India is home to millions of people who live in slums, which are informal settlements that lack basic amenities and security of tenure. Slums are often overcrowded, unhealthy, and unsafe for the residents. To address this issue, the government of India has launched various schemes to provide affordable housing and improve the living conditions of slum dwellers. One of these schemes is the Slum Rehabilitation Authority (SRA) program, which aims to redevelop slums into planned and sustainable habitats.
Launched in Maharashtra, SRA flats for sale are enabling thousands to fulfil their dreams of owning a proper roof above their heads. Let us take a closer look at the initiative.
SRA is a statutory body established in 1995 under the Maharashtra Slum Areas (Improvement, Clearance and Redevelopment) Act, 1971. The main objective of SRA is to implement the Slum Rehabilitation Scheme (SRS), which involves relocating slum dwellers to free and permanent flats in multi-storey buildings constructed by private developers on the same or nearby land. The developers are given incentives such as additional floor space index (FSI), transferable development rights (TDR), and tax exemptions to undertake these projects. The SRA also provides basic infrastructure and amenities such as water supply, drainage, electricity, roads, and community facilities to the rehabilitated slums.
The SRA follows a participatory approach that involves the consent and cooperation of slum dwellers, developers, and local authorities. The process of SRA is as follows:
- Identification of slum: The SRA identifies eligible slums for redevelopment based on certain criteria such as location, size, density, tenure status, environmental impact, etc. The slums should be notified under the Maharashtra Slum Areas Act or declared as slums by the competent authority.
- Formation of cooperative society: The slum dwellers form a cooperative housing society (CHS) and elect their representatives to negotiate with the developers and the SRA. The CHS should have at least 70% consent of the eligible slum dwellers for the redevelopment project.
- Selection of developer: The CHS invites proposals from interested developers and selects one based on their financial and technical capabilities, experience, reputation, etc. The developer should have a valid registration with the SRA and comply with its norms and guidelines.
- Approval of project: The developer submits a detailed project report (DPR) to the SRA for approval. The DPR should include the project's layout plan, building plan, cost estimate, time frame, etc. The SRA scrutinises the DPR and grants a letter of intent (LOI) to the developer after ensuring its feasibility and viability.
- Relocation of slum dwellers: The developer arranges temporary accommodation for the slum dwellers during the construction period. The accommodation should be within a 3 km radius of the original site and have basic facilities such as water, electricity, sanitation, etc. The developer also pays a monthly rent allowance to the slum dwellers as per the SRA norms.
- Construction of flats: The developer constructs free flats for the slum dwellers as per the approved plan. The flats should have a minimum carpet area of 269 sq. ft. (25 sq. m.) and have provisions for the kitchen, toilet, balcony, etc.
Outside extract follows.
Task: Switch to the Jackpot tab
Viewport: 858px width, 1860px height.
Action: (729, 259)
The developer also constructs saleable flats for commercial purposes on a portion of the land per the FSI norms.
- Allotment of flats: The SRA allots flats to eligible slum dwellers through a lottery system. The allotment is done on a random basis without any preference or discrimination. The slum dwellers get ownership rights over their flats after paying a nominal amount of Rs 1000 as stamp duty and registration fees.
- Maintenance of flats: The CHS is responsible for maintaining the flats and paying for common expenses such as water charges, electricity bills, security services, etc. The CHS can also avail of loans from banks or other institutions for repairs or improvements of their flats.
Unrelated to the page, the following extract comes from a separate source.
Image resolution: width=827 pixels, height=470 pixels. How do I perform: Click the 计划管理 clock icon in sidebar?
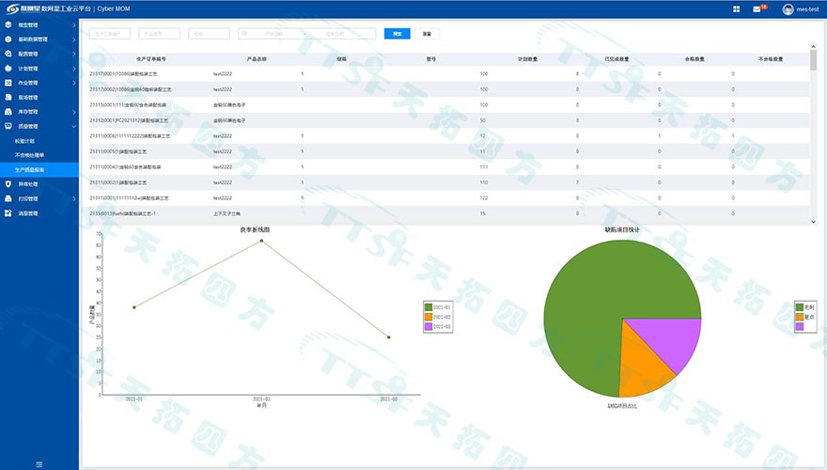point(8,69)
The SRA program, and all the SRA properties developed under its umbrella, have several benefits for different stakeholders, such as:
- Slum dwellers: They get a dignified and secure living environment with basic amenities like water, electricity, sanitation, etc. They also get a legal title to their new homes and are protected from eviction and exploitation.
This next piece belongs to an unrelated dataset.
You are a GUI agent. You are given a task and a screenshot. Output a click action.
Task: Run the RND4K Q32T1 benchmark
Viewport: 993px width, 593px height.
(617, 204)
- Developers: They get an opportunity to develop prime land in urban areas and sell the surplus tenements in the open market at a premium. They also get various incentives like additional FSI, tax exemptions, fast-track approvals, etc.
- Government: It saves on the cost of providing infrastructure and services to slums and improves the urban landscape and environment. It also generates revenue from stamp duty, registration fees, property tax, etc.
- Society: It reduces social problems like crime, disease, poverty, etc. and enhances social integration and harmony. It also promotes inclusive and sustainable urban development and contributes to the national goal of Housing for All.
All in all, initiatives like SRA can potentially transform our country on a larger scale by developing the real estate sector for universal accessibility and affordability. By ensuring that everyone gets a deserved and dignified home to reside in, such initiatives can help Indian society progress at an accelerated pace.